O acontecimento ocorreu no East Pyongyang Grand Theatre, no domingo passado, e contou com apresentações de artistas da Coreia do Norte e da Rússia, além de imagens destacando o pacto de defesa mútua celebrado entre Kim Jong-un e o presidente russo, Vladimir Putin, em Pyongyang, no ano anterior.
Em um telão, imagens exibiam Kim Jong-un em frente a uma fila de caixões cobertos pela bandeira norte-coreana, em homenagem ao primeiro ano do tratado militar entre os dois países.
As imagens mostraram ainda as tropas agitarem suas bandeiras, junto a uma foto de um caderno manchado de sangue, aparentemente pertencente a um soldado norte-coreano recuperado na região de Kursk, na Rússia.

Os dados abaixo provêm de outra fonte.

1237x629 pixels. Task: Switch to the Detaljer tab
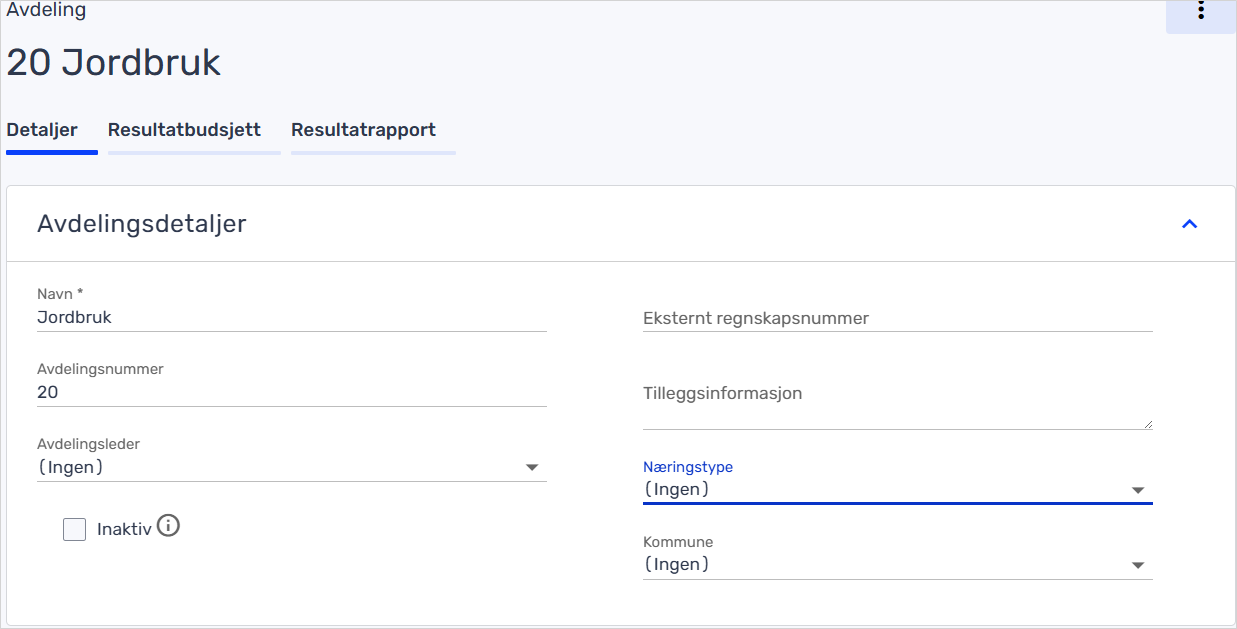(x=42, y=130)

Segundo a agência sul-coreana Yonhap, o caderno continha mensagens como: “O momento decisivo finalmente chegou” e “Vamos lutar bravamente esta batalha sagrada com o amor e a confiança infinitos concedidos pelo nosso amado Comandante Supremo,” referindo-se a Kim Jong-un.

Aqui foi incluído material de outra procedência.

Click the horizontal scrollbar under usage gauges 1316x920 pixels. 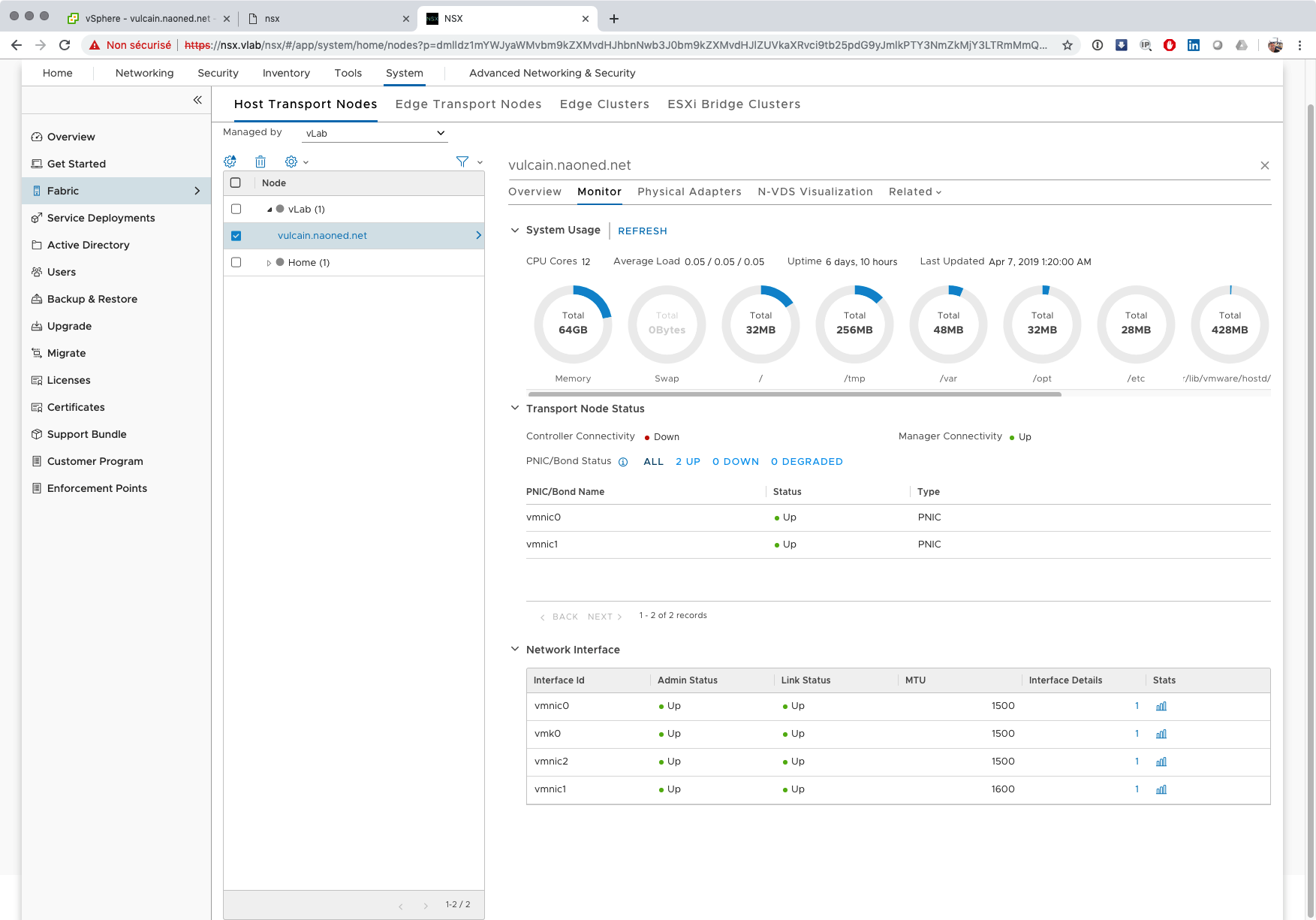[794, 394]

Em abril, Putin e Kim Jong-un confirmaram oficialmente o envio de tropas norte-coreanas, chamando os soldados de “heróis”. Kim também anunciou a construção de um monumento em Pyongyang para homenagear os falecidos e a colocação de flores diante das lápides — um marco para o reconhecimento público das perdas militares pelo regime.

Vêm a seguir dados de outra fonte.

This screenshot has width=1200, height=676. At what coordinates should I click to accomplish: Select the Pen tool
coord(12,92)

A agência estatal KCNA informou que o evento fortaleceu a confiança nos “laços de amizade e na verdadeira obrigação internacionalista entre os povos e exércitos dos dois países, forjada através do sangue.”
Símbolo de vitória
Após negar por meses o envio de tropas para apoiar a Rússia, o governo norte-coreano agora procura transformar a participação no conflito em um símbolo de triunfo.
— A Coreia do Norte quer apresentar os soldados mortos não somente como sacrifícios, mas como parte de uma narrativa de vitória — ressaltou o pesquisador sênior Hong Min, do Instituto Coreano para Unificação Nacional, em entrevista à Yonhap. — As imagens parecem ter sido divulgadas após ambos os países confirmarem o envio de tropas e o êxito da operação para retomar a região de Kursk.
A televisão estatal KRT exibiu cenas de Kim Jong-un, visivelmente emocionado em certos momentos, e ele estava acompanhado da ministra da Cultura da Rússia, Olga Lyubimova, e de sua filha, Kim Ju-ae. Foi a primeira vez que a mídia oficial mostrou imagens dos soldados enviados à Rússia, acessíveis aos cidadãos norte-coreanos.
Estima-se que cerca de 15 mil soldados da Coreia do Norte tenham sido enviados para a guerra desde o outono passado, sofrendo aproximadamente 4.700 baixas, incluindo 600 mortos. Inteligência sul-coreana indicou possível envio adicional para os próximos meses.
Além das tropas, Pyongyang forneceu grandes quantidades de munição, projéteis de artilharia, mísseis balísticos, entre outras armas à Moscou, em troca de armamentos, tecnologia satelital e suporte econômico do Kremlin.